Esma shook her head. “She was talking about her veil, and marriage, and you were there. I assumed…”

“Esma,” Lakshmi said, daring to put a hand on the woman’s arm. “Your daughter is incredibly sweet and innocent. She is excited about getting to wear the veil. I would never take that joy from her.”

The emperor’s wife closed her eyes as if in pain. “I should apologize,” she said softly.

“No,” Lakshmi said. “You were trying to protect your daughter. All mother’s should react so.”

“But you didn’t do anything.”

Lakshmi found it amusing that Esma was now arguing Lakshmi’s side. If Ajuni had not been so important to Lakshmi, she would have been offended by Esma’s reaction. However, Lakshmi could imagine too well how she would feel if the emperor sent one of the other concubines, one of the real concubines, to talk Ajuni about what her future duties would be.

It made Lakshmi’s stomach turn.

“And I would never do anything to hurt Ajuni, but you couldn’t know that.”

“This thing…I’ve been trying to watch King Guy, but Samarth does not require my presence often when the king and Prince Roland are around.” She frowned, and her dark eyes, which had cooled as she worked to apologize, heated again. “King Guy is not the right man for my daughter. He needs someone more experienced. And my Ajuni…No girl of noble blood, least of all the emperor’s daughter, gets to marry for love. I know that. But neither should she have to marry a pig of a man like King Guy.”

Lakshmi had been in King Guy’s presence more often than Esma, and had realized that although King Guy’s black nature was more obvious, it was not so very different from the emperor’s own. But perhaps Esma knew that. She was of noble blood. She knew what it was like to be married to a man she had not chosen. “No, she shouldn’t,” Lakshmi agreed.

“I wish there was something I could do. Samarth has forbidden me to discuss it with him. And I need to tell Ajuni.” She looked at Lakshmi pleadingly. “How do I tell my baby that she is going to marry that awful man?”

Lakshmi shook her head. The only happy resolution she could see would be if King Guy were to die before Ajuni was old enough to wed. She would still have had to live with him for a time, though, and Lakshmi thought that was probably bad enough. “I don’t know. She is more astute than I gave her credit for, though.
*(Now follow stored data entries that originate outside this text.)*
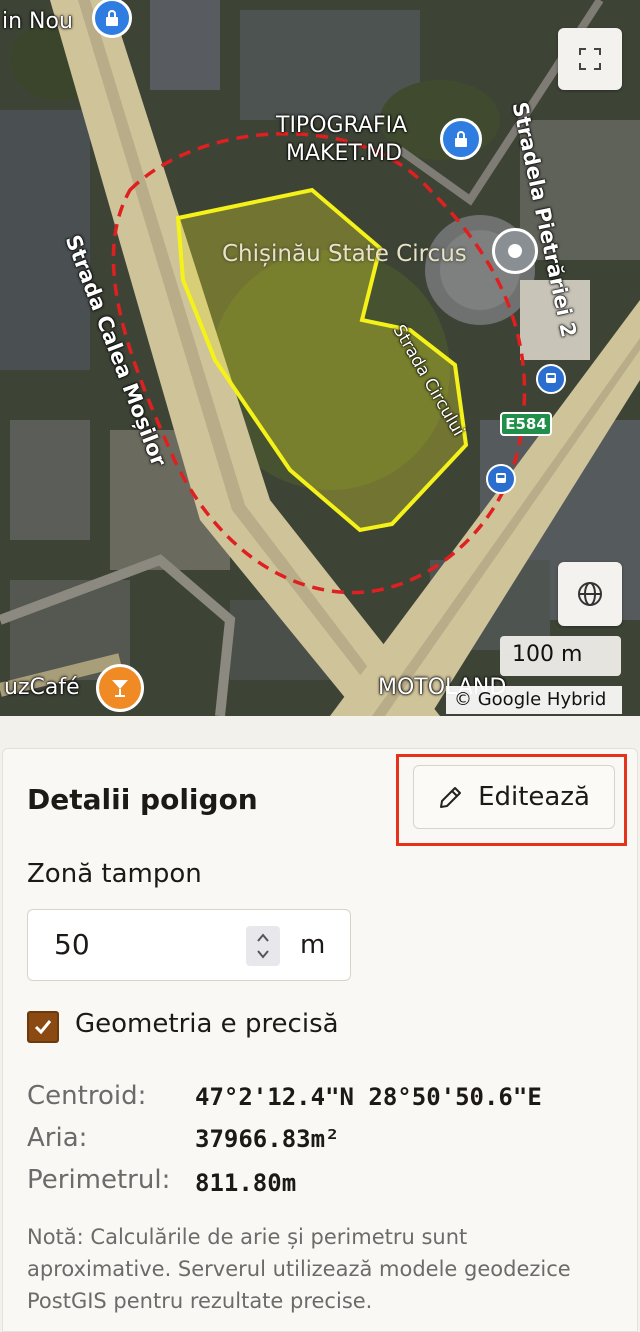  Describe the element at coordinates (451, 798) in the screenshot. I see `pencil-icon` at that location.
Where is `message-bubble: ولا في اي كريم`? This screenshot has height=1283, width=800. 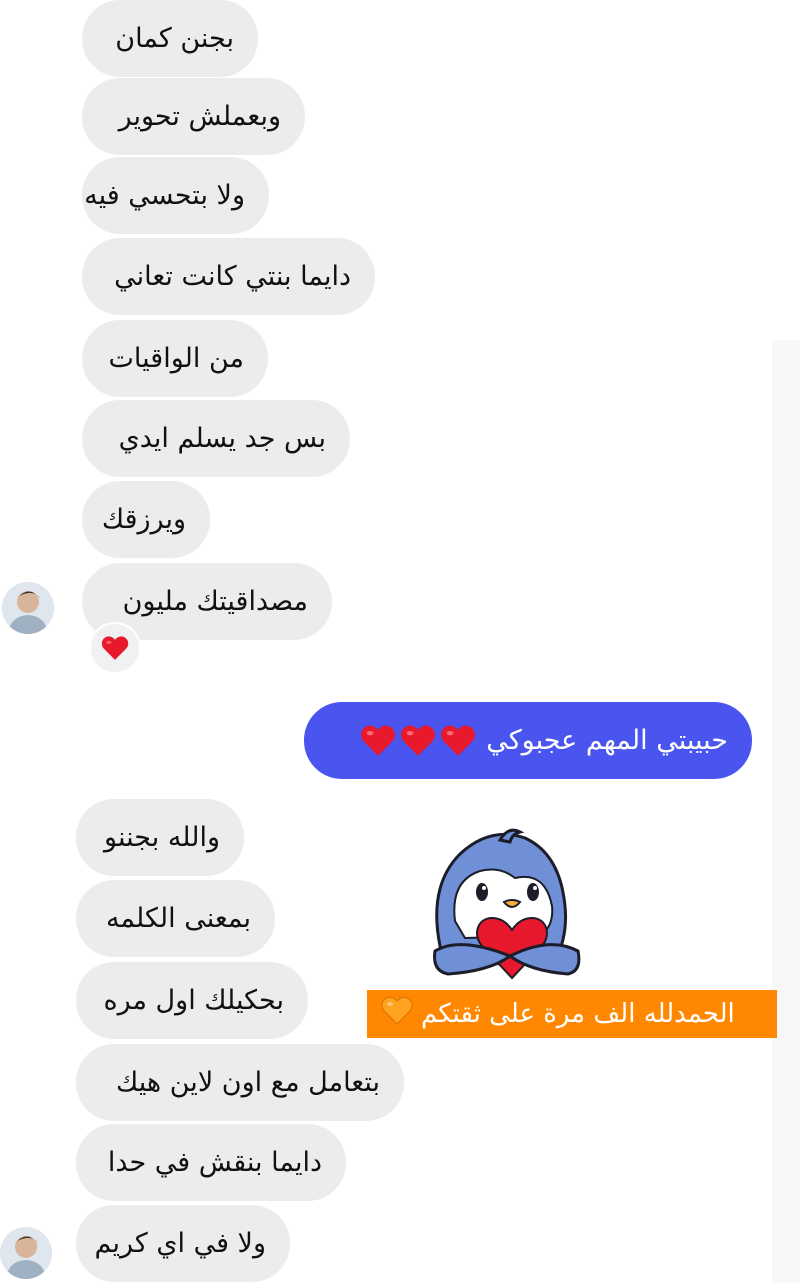 message-bubble: ولا في اي كريم is located at coordinates (183, 1244).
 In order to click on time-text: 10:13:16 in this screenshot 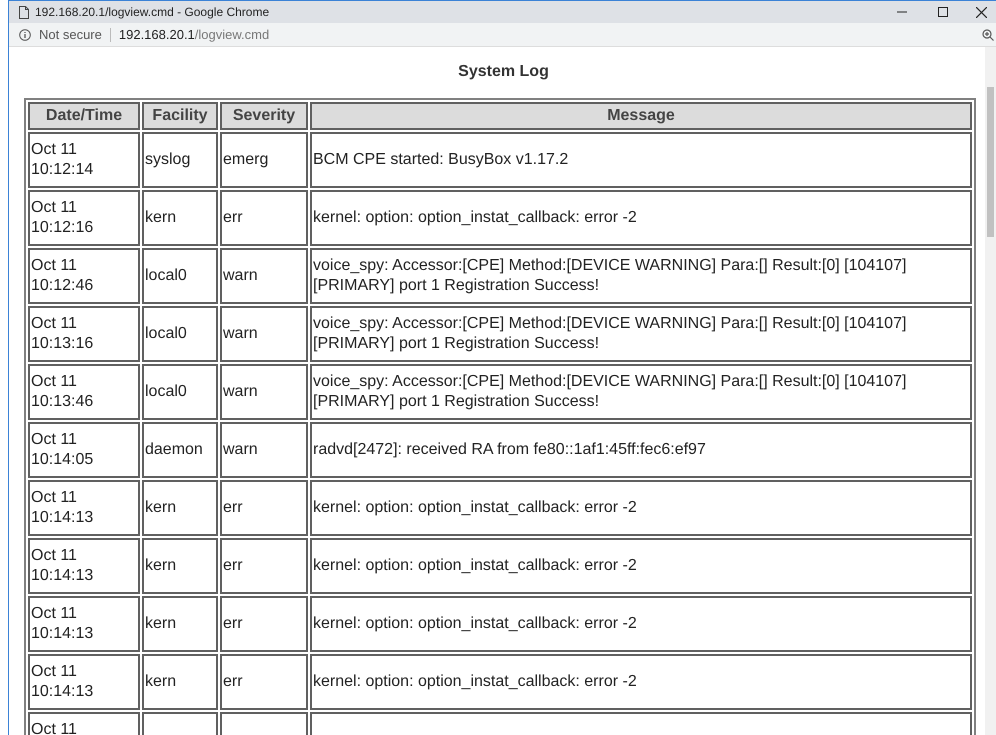, I will do `click(62, 344)`.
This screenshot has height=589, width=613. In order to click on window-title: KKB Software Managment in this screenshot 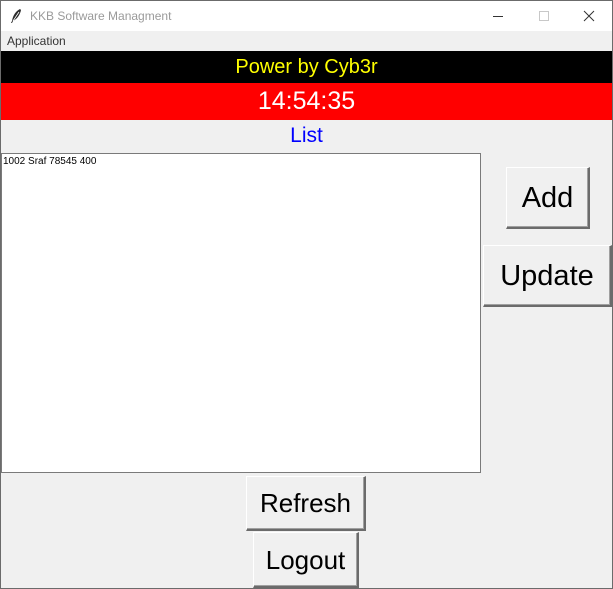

I don’t think she will be that surprised.”

#


Lakshmi's earlier conversation with Esma kept intruding on her thoughts. She was attending the emperor's bath that night, a duty which she had come to enjoy less and less over the years, as he too-often made suggestions of late that she join him. The thought never failed to turn her stomach.

Tonight she hardly noticed his suggestions. It wasn’t until he said something particularly inventive that she came up with a new subject to turn him to. “I thought of something regarding your daughter today,” she said as she massaged scented soaps into his thinning hair.

The emperor grunted, but Lakshmi continued on.

“I know that you have promised her to the king—a good match to be sure—but I wondered if you had ever thought of someone like Prince Roland as her future husband.” The thought made Lakshmi uncomfortable, but she pushed her personal feelings aside. Roland, despite the suspicion she felt for him, would be a much better mate for her sister.

“Roland?” the emperor asked. The quiet tone of his voice was a warning in itself, but she ignored it.

“The king is a great man,” Lakshmi said, though her stomach twisted sickly over the lie. “I am sure that he would make a fine union.”

“He will,” the emperor said.

“My only concern is Ajuni’s ability to have children by him,” she said. “She is the one who will have to carry on your line, but the king is not a young man.”

“I’m sure he’ll have no problem getting the job done,” the emperor ground out. Lakshmi remembered then that he was of an age with the king. She closed her eyes and cursed herself for indirectly questioning the emperor’s manhood.

“No,” Lakshmi said quietly. She lifted a ladle of warm water and tipped it over his head to wash away the fragrant soaps. “It is only an idea. And your bond with the king of Samalt is strong. I thought perhaps strengthening the bond with a different kingdom might be useful.”

“You needn’t think of it at all,” the emperor growled. “It is not women’s business.”

“Of course not,” Lakshmi said, her voice subdued, her heart racing.